Trouble with Authority

You're bound to be tested
Read as Single PagePage 1 of 2

It didn't take long to face opposition once I started a career in ministry. Of course, I had a lot of strikes against me from the start. First of all, I was young, fresh out of college, and in my first-ever paid ministry role. On top of that, I was a woman, the only woman serving with the pastoral staff. And, probably most significant, I was hired to launch a brand new ministry–church-wide adult small groups, a ministry most in the church knew nothing about and had no interest in.

After working at the church for a few years, our team decided on a new approach for small groups. I began training new leaders for small groups so that I, then, could serve as their "coach" in the fall instead of leading groups myself. I spent the summer meeting with a group of potential leaders–training them, laying out expectations, and modeling how to lead a small group.

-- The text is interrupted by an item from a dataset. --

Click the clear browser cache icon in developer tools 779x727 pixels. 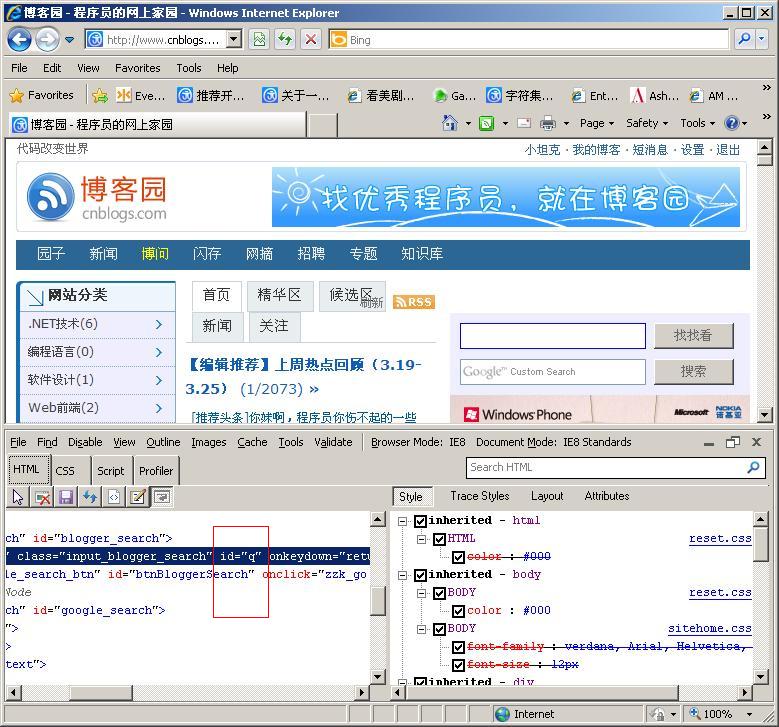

As fall approached, I met with each of the potential leaders to get a feel for whether or not they wanted to lead a group. Most of the meetings over coffee went smoothly–some individuals expressed a desire to move into leadership, while others felt they weren't quite suited for the position. All, though, affirmed their trust in me and were grateful for the time and effort I had put forth that summer. All, that is, except one.

Although she expressed excitement about leading a small group for our church, one woman said she didn't want to follow our church's plan for small groups.It became apparent that she wanted to have complete control over her group and didn't want to answer to anyone, even me, her coach. At first I was shocked. What does she mean she wants to do her own thing? I just spent nearly three months training her! After processing my anger and uncertainty over how to handle the situation, I finally decided to stick to my guns: the only way she could lead a group was if she was willing to follow our church's plan.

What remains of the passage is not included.